When Wizards and Orcs Came to Death Row
August 31, 2023 7:08 AM   Subscribe

 
I read this earlier in the NYT and found it pretty wrenching emotionally.
posted by Dip Flash at 7:13 AM on August 31, 2023 [3 favorites]


I am always moved — usually to sadness, sometimes to anger — when I read of people in prison (especially for life sentences or on death row) playing D&D and the nearly inevitable attempts of prison officials to quash it.

Here are people who will never again be in a place where they are not inside four walls, using their meagre resources to imagine a free life, and institutions are trying to stamp out their imaginations. It’s about as dystopian as you can get.
posted by ricochet biscuit at 7:51 AM on August 31, 2023 [36 favorites]


ricochet biscuit if you want something to give you a bit of hope, there are some prisons that actively support D&D. Here is an extract from a report about HMP Holme House, a prison in north east England. The "house block 7" mentioned is a wing for vulnerable prisoners:

The library had recently appointed a mentor as a games coordinator on house block seven to boost engagement with enrichment activities. Sixteen prisoners had joined a Dungeons and Dragons club, which encouraged decision-making, research, mathematics and negotiation. [link - para 5.9]
posted by greycap at 8:15 AM on August 31, 2023 [11 favorites]


I was going to post this this evening, so thanks.
posted by praemunire at 8:52 AM on August 31, 2023


Thanks, greycap. I am in awe of prison librarians; I advise a campus books-to-local-jails student group, and the jails here are bad enough, I quail before the conditions in actual prisons.
posted by humbug at 12:01 PM on August 31, 2023 [2 favorites]




That was so moving, so sad. What an example of how people's creativity will work its way out, in the face of obstacles. Such invention and connection.
posted by doctornemo at 4:37 PM on September 1, 2023


I used to run an RPG publishing company, and we received a regular trickle of letters from inmates in US prisons asking us to send them RPG books, usually pro bono. This was in the 1990s. I don't recall ever receiving such a letter from a prisoner in any other country.

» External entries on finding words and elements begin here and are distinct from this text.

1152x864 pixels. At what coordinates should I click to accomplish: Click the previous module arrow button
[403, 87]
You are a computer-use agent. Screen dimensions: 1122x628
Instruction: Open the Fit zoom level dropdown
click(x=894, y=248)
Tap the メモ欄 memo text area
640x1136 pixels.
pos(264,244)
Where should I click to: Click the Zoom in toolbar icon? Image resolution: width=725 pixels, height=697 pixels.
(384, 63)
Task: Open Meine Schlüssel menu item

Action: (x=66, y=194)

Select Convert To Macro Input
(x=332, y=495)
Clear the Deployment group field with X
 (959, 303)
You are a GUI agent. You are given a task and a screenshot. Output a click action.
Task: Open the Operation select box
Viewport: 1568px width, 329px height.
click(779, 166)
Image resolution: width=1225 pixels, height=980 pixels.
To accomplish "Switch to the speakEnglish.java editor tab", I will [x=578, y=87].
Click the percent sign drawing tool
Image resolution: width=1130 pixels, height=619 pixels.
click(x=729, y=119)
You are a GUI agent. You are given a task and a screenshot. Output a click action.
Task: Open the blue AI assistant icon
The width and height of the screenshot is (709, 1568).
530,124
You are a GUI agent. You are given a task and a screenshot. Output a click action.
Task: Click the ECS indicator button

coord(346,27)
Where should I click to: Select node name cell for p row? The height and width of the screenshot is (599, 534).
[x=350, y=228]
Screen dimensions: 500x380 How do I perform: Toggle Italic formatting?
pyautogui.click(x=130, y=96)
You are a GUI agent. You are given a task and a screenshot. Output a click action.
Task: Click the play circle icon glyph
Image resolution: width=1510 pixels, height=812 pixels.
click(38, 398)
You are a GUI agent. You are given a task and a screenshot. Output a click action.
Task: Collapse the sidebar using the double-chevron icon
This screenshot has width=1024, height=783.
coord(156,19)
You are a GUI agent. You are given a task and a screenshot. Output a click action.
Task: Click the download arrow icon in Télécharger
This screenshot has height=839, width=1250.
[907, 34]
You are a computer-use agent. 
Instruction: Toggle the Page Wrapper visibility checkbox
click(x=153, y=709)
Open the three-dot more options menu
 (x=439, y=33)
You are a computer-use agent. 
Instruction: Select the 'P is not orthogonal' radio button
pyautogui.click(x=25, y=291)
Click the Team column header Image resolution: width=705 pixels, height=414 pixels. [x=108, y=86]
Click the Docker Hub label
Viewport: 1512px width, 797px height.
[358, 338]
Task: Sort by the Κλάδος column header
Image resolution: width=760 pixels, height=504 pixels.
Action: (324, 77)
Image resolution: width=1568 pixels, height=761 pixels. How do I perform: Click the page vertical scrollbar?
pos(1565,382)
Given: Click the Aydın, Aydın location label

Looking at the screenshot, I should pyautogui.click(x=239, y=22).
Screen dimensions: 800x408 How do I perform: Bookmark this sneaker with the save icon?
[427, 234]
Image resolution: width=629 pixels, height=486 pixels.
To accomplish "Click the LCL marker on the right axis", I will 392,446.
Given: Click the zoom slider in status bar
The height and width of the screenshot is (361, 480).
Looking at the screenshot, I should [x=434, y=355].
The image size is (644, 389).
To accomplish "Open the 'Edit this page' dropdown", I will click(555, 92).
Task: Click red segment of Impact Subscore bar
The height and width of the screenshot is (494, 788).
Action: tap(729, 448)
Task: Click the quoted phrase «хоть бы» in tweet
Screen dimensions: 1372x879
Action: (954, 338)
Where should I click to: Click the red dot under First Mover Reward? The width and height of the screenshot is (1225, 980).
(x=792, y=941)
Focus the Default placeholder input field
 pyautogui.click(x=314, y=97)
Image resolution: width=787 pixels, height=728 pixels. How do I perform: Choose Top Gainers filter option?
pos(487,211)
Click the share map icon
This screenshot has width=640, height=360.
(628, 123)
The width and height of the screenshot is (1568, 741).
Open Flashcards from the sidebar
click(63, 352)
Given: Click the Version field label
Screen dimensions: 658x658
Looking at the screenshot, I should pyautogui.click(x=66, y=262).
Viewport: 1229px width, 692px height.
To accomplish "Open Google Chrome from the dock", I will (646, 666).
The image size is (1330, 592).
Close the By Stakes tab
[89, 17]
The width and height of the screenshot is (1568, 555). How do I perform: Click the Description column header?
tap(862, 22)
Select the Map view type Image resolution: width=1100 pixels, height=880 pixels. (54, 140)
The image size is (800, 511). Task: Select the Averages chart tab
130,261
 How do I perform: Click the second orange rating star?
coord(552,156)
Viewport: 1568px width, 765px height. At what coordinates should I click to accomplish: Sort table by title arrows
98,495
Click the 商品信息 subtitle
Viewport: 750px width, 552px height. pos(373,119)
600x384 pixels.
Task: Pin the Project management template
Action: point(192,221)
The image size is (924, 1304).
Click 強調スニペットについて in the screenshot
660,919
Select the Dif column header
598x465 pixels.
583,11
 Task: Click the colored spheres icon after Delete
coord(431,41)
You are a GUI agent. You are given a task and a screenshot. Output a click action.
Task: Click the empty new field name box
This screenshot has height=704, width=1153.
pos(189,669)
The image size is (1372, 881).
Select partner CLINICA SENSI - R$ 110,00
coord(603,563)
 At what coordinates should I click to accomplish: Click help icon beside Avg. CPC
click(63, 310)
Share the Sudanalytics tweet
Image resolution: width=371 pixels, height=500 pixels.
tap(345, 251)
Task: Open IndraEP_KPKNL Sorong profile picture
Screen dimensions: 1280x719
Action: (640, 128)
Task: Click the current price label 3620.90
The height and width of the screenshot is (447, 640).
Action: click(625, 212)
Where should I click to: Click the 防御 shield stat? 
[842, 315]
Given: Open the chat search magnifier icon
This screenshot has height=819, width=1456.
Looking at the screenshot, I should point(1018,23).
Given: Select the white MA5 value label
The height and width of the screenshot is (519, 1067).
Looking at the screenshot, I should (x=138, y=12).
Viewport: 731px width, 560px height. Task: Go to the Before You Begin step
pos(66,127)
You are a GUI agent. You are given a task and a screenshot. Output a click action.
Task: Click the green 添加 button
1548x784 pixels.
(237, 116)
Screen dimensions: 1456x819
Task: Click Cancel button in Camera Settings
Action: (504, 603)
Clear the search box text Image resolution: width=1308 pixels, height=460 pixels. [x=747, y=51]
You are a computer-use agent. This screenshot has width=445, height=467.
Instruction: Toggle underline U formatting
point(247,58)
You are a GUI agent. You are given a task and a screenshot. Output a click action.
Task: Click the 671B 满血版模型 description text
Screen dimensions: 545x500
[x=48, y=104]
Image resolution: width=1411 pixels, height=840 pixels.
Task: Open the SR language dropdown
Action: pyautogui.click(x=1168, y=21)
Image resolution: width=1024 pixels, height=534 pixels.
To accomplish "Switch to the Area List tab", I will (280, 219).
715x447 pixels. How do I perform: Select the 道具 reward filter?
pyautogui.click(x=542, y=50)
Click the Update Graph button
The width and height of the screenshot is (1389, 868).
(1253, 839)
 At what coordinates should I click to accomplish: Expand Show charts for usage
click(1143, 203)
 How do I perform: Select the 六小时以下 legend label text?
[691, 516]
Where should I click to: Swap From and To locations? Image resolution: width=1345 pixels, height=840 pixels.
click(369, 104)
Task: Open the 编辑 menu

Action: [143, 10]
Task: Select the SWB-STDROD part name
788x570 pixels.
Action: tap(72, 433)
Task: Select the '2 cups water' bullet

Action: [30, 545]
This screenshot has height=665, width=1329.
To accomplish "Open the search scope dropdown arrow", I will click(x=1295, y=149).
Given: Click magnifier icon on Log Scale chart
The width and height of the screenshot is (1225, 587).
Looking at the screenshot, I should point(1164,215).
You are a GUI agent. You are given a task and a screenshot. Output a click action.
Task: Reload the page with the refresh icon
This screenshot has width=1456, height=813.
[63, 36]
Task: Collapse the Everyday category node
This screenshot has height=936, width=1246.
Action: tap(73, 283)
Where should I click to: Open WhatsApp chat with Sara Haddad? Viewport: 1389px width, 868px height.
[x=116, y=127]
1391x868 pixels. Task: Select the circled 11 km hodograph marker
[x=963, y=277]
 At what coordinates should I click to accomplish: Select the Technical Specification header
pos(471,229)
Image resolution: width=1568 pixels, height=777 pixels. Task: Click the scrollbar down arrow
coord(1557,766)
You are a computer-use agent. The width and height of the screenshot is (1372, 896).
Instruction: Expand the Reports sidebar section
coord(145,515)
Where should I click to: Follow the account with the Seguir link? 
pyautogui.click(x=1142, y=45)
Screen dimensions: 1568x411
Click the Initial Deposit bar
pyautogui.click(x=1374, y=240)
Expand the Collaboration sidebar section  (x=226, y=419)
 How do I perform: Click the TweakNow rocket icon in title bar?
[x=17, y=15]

(Our response was usually 'Dude, it's Warhammer, the front cover literally shows a dwarf with a mohawk eviscerating a dude with an axe, there's no way they're going to let that through.')
posted by Hogshead at 12:06 PM on September 2, 2023 [1 favorite]


I once tried to send copies of Dune and of an illustrated edition of The Hitchhiker’s Guide to the Galaxy as gifts to a prisoner. I took special care to read the rules for sending books, but they were rejected because why? Because fuck you, I guess. I never learned. Maybe the picture of Eccentrica Gallumbits was pushing it, but it was all so silly—just a couple of forty- or fifty-year-old books.
posted by Countess Elena at 12:48 PM on September 2, 2023 [1 favorite]


The writer of the article is also pretty remarkable.
posted by bluefly at 2:37 AM on September 5, 2023 [2 favorites]


As someone for whom D&D can be a stress reliever and an anxiety management tool as much as it is fun and entertainment. I can only imagine what it means to these men. The article does a great job at describing how sometimes fantasy can do an amazing job at revealing actual humanity.

I hope their 'dice rolls' (spinner spins) are high and, much more importantly, that somehow they are able to escape the heinous fate (both current and future) that they have become trapped in.